- _SUPPLIED MATERIAL_:
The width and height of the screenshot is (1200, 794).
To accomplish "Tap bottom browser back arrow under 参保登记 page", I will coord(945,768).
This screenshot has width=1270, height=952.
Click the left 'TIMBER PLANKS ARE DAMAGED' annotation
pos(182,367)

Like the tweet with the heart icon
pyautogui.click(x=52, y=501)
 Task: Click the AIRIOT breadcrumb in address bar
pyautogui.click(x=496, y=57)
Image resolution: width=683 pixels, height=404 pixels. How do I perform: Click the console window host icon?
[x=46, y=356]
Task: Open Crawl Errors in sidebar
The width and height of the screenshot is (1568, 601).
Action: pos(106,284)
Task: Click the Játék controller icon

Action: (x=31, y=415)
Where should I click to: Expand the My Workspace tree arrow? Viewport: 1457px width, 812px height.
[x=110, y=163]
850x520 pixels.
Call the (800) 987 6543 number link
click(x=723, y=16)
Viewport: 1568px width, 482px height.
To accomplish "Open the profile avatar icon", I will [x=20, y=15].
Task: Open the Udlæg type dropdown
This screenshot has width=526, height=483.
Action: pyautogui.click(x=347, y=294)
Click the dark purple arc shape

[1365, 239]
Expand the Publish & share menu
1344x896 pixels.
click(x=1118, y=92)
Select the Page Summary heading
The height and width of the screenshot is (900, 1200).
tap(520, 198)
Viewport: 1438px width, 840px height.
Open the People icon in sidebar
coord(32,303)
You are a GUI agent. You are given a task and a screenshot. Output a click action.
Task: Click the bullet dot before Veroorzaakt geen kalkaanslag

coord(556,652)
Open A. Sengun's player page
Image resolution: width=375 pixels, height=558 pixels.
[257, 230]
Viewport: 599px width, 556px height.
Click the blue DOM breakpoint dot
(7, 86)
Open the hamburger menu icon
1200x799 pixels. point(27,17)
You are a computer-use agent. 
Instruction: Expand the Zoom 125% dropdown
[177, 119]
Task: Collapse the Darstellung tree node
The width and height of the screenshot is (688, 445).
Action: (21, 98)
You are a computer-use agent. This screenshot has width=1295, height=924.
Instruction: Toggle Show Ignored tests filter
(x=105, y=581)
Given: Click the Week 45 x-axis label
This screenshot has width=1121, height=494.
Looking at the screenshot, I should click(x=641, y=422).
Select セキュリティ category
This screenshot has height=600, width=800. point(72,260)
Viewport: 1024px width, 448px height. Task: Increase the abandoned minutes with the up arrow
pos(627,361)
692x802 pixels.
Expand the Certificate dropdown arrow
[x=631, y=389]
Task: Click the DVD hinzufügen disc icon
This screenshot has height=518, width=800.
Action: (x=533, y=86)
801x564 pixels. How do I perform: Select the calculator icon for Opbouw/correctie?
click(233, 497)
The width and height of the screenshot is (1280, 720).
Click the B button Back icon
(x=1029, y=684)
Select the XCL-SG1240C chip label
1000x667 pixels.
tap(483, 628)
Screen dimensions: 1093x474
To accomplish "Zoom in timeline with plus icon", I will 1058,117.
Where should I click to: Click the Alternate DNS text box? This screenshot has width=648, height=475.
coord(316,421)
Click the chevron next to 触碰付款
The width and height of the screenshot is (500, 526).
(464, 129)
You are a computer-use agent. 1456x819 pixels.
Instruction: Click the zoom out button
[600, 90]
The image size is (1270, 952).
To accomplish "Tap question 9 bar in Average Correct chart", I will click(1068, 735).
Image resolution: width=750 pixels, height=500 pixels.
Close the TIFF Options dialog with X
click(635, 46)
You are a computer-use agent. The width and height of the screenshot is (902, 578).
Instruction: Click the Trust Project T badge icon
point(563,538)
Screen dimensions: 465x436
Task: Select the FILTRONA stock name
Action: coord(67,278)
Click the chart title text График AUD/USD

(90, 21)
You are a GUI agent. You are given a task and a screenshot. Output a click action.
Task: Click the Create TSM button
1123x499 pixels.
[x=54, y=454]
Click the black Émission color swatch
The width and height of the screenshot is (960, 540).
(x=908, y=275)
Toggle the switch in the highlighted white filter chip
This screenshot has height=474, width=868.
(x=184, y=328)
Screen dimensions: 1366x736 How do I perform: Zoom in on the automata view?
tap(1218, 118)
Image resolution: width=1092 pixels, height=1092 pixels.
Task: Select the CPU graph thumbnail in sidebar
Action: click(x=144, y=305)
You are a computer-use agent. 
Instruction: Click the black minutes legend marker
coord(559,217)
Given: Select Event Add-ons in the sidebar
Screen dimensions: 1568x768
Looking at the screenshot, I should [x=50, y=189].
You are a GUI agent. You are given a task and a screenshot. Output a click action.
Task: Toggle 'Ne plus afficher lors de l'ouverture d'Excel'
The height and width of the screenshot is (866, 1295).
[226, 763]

- _INSTRUCTIONS TO FOLLOW_:
Render as a JSON list of strings every line of the listing from the one containing "Viewport: 1568px width, 482px height." down to the one containing "[1365, 239]", one string per line, leaving out blank lines.

- _EXPECTED ANSWER_:
[
  "Viewport: 1568px width, 482px height.",
  "To accomplish \"Open the profile avatar icon\", I will [x=20, y=15].",
  "Task: Open the Udlæg type dropdown",
  "This screenshot has width=526, height=483.",
  "Action: pyautogui.click(x=347, y=294)",
  "Click the dark purple arc shape",
  "[1365, 239]"
]